The Budget 2013: The Winners

Chancellor George Osborne said his 2013 Budget will help people “work hard and get on”.  And what do you know, a few people will actually be better off as a result of these plans.

[Budget 2013: The key points]

Here’s who can be considered a winner: 

[The losers can be found here]

Beer drinkers

Beer has been made exempt from the current alcohol tax escalator and 1p has also been cut off the current duty. So cheaper pints all round.


A planned 3p rise in fuel duty scheduled for September has been scrapped by the Chancellor altogether.

Home buyers

A new ‘Help To Buy’ initiative was announced. This is divided into two parts.

First, from 2014 £130 billion will be available as part of a new mortgage guarantee available to all home buyers who want to buy a home old or new, but can’t afford the deposit, up to the value of £600,000.

The scheme will run for three years.

The second part is opening the current FirstBuy scheme to all buyers - it’s currently only available to first-time buyers.

Up to £3.5 billion will be made available so that under the scheme buyers can take a loan worth up to 20% of a new-build home to anyone looking to move up the ladder. The loan is interest free for the first five years.

There will also be plans to build an extra 15,000 affordable homes.

The Right To Buy scheme, which allows long-term tenants to buy their council-built home, will also been extended.

The Government’s Funding for Lending Scheme has also been extended.

Basic-rate taxpayers

From 2014 the amount you can earn before you start to pay tax, known as the income tax-threshold, will rise to £10,000.

Currently at £8,105 it will rise to £9,440 from next month.  

Workers approaching retirement

It was confirmed that an overhaul of the state pension was announced earlier this year has been brought forward a year to 2016. Under the new arrangements the basic minimum will increase from £107.45 to approximately £144. 

Working parents

Plans to extend tax-breaks on childcare were confirmed. Leaked prior to the Budget, the new system will allow parents to claim tax relief of 20% off the first £6,000 of the cost - worth £1,200 a year for each child.

The tax-break is only available where both parents are working, or the sole parent in a single-parent household, and each earn under £150,000 a year.

The break will be available to parents with children under five from 2015, and will be rolled out to children under 12 by 2020.

Parents saving with Child Trust Funds

Parents lumbered with the redundant Child Trust Funds (CTF) will be able to switch their money into Junior ISAs. The latter replaced the former in 2011, as the tax-free method for child savings.

Until now, parents with CTFs have not been able to switch to so-called JISAs, where the products are far more competitive and allow parents to get a potentially better rate of return on savings. 


Corporation tax is to be cut further to 20% in 2015, after dropping to 21% in 2014.

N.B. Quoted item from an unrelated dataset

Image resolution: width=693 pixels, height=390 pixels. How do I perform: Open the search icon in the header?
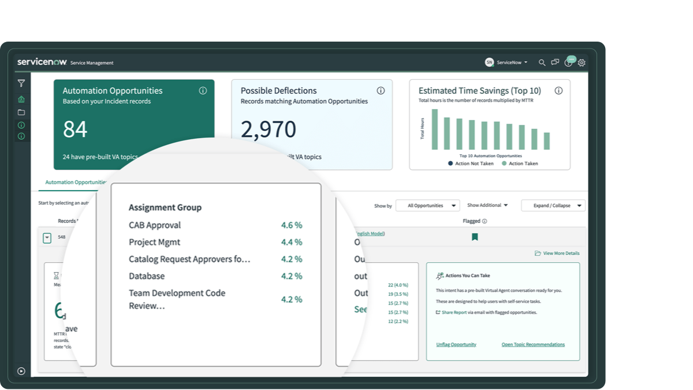[x=542, y=62]
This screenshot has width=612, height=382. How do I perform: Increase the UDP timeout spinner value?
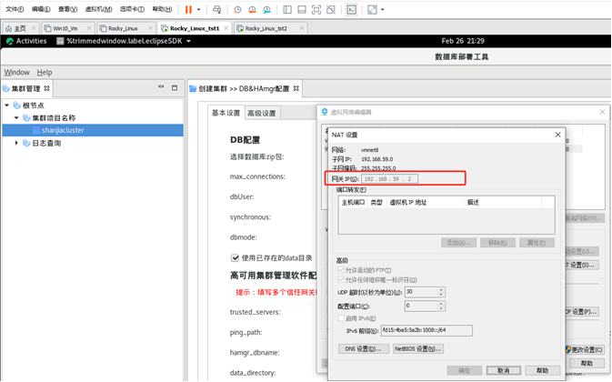pyautogui.click(x=441, y=290)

An employment allowance has been made available, which will mean that no national insurance will be paid on the first £22,000 of wages paid.

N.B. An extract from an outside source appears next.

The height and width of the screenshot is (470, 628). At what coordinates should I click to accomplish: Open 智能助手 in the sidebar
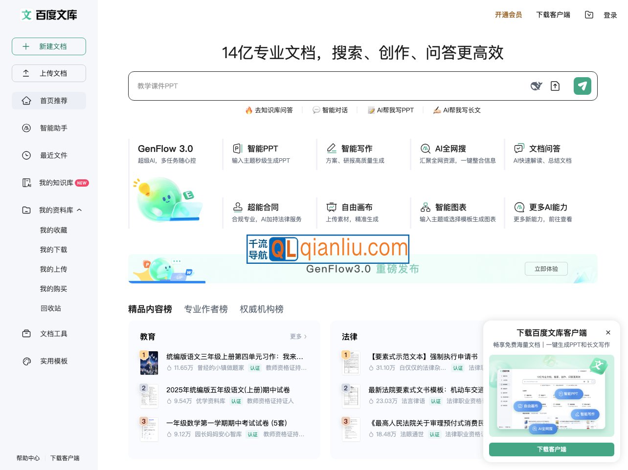click(53, 128)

A number of new measures to help small businesses have been announced, including growth vouchers and controls on regulators’ charges.

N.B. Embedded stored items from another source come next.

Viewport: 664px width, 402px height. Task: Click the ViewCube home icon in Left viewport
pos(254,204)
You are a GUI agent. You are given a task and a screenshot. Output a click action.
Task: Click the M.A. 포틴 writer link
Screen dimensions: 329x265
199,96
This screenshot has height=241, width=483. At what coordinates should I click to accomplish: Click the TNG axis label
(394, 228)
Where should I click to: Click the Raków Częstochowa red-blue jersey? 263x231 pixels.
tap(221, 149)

Tax relief on benefits to employees, such as loans for season travel, will be extended. 

There will also be Capital Gains Tax relief on sales of business shares to workers.

Stamp duty has also been abolished on shares traded on start-up markets, such as the Alternative Investment Market (AIM).

Equitable Life savers

Those who bought an Equitable Life with-profits policy before 1992, will benefit from ex-gratia payments of £5,000 and an extra £5,000 for those on lowest incomes.


The kick the economy so badly needs has been pinned on investment in major construction projects.

Therefore, infrastructure will be boosted by £3 billion from 2016 - a total of £15 billion over the next decade.

New tax regimes will be created for early investment in shale gas.


Rejoice! The beloved hot pastry snack has been left well alone this year, after last year’s proposed levy on pasties and other food cooked to cool down. The decision resulted in uproar and a subsequent u-turn. Osborne has apparently learnt his lesson and left it well alone this year.

[Full coverage of Chancellor George Osborne's 2013 Budget speech]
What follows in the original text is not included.